— EXCERPT TO READ —
※

2011 was great year. There were a lot of great things I was able to do and a lot of things I did. In fact, looking back and quantifying it, I can’t believe how much I did in areas of relationships, health, personal development, business, and finances.

First of all, it’s important to know that this year was an uphill climb, but a great one. I hit 40 this year, and that was not a great milestone for me. I did not end where I wanted to be at 40, and I definitely did not want my kids to be separated by 1000 miles. But you take life as it is, not as you want it to be. I have made some severe wrong turns in my life, but have been working harder each year to become the best that I can be and to make a difference in the life of my kids and in the world at large.

Time with My Wonderful Boys
Despite the distance, my priority in life is my kids, so last year I did everything I knew to make life as wonderful as I could for them and be a big part of their life. In fact, despite the fact that Joseph, my 12-year old lives near Chattanooga, Tennessee, and Tristan, 9, and Evan, 6, live near Albany, New York, I made sure I saw all of them at least 3 days a month. Additionally, I brought all of them together 3 times this year.

I spent almost all my time off traveling to them or spending time with them. Over the course of the year, I spent 100 days with my boys, which is something for which I am immensely thankful.

And since I moved from the Chattanooga area to New York in July, I was able to spend time with each of my boys one on one. Until then, my traveling to New York was all based on time that I would be with 2 or all 3 of them at a time. Even still, it requires a lot of travel to see all of them: over 20,000 miles this year alone!

※

Stored items
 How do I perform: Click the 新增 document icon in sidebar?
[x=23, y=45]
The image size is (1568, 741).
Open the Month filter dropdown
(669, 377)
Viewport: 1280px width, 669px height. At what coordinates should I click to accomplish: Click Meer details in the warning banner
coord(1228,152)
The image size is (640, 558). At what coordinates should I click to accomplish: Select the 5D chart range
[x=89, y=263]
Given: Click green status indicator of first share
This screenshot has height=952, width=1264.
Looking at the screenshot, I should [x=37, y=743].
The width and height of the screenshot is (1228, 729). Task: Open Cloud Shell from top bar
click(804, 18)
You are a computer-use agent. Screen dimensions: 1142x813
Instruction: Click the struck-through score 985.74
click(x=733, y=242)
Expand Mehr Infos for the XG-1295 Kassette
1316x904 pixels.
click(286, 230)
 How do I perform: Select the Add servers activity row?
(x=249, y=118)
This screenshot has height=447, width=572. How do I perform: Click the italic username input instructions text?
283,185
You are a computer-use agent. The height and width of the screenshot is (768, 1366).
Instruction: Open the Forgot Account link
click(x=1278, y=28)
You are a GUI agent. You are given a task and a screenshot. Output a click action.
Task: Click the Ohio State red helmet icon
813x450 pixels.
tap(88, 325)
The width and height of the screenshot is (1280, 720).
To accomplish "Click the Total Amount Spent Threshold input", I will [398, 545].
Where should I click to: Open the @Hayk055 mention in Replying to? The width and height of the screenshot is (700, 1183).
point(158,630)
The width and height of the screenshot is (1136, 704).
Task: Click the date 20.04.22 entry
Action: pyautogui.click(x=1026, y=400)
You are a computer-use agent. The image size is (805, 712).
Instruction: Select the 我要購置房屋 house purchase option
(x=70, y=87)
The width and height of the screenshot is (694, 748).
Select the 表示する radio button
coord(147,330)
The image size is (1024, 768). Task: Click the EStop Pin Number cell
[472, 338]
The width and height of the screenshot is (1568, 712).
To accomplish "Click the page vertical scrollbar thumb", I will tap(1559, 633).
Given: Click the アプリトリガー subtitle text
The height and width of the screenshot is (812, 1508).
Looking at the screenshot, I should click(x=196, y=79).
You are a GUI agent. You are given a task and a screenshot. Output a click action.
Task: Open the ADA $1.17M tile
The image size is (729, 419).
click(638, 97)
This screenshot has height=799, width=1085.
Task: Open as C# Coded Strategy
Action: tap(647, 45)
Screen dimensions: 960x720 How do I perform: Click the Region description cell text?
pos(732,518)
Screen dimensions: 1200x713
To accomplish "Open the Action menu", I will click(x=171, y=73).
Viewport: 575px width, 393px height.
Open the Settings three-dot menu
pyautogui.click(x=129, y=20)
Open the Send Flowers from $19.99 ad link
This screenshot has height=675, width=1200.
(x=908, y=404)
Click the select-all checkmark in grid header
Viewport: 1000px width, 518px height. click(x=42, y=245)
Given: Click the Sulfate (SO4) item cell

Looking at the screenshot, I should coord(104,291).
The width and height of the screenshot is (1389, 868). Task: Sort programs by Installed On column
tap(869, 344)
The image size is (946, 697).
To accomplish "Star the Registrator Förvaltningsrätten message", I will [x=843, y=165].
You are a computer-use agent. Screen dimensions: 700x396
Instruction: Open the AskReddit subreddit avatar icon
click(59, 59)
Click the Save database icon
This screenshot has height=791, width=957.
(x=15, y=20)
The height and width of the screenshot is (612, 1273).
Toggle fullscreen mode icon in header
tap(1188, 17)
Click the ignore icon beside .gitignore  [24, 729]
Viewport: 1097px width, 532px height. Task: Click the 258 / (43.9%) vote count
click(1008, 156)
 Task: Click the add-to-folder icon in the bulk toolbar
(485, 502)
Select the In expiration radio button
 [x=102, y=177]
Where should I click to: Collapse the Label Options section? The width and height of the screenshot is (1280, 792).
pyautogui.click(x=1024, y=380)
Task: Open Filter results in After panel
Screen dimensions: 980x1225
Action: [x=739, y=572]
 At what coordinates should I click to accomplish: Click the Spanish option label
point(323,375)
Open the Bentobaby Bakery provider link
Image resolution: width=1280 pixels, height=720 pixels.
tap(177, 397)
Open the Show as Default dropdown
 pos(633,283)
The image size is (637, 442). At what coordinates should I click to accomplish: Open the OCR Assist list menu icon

※

— ASSIGNMENT A —
From the 2011 review, list the areas of life in which the writer says they accomplished a lot that year.
— ASSIGNMENT B —
According to the 2011 review, how many days did the writer spend with the boys over the course of the year?
— ASSIGNMENT C —
Extract everything in the 2011 review from "2011 was great" down to "business, and finances.".

— TASK OUTPUT A —
relationships, health, personal development, business, finances

— TASK OUTPUT B —
100 days.

— TASK OUTPUT C —
2011 was great year. There were a lot of great things I was able to do and a lot of things I did. In fact, looking back and quantifying it, I can’t believe how much I did in areas of relationships, health, personal development, business, and finances.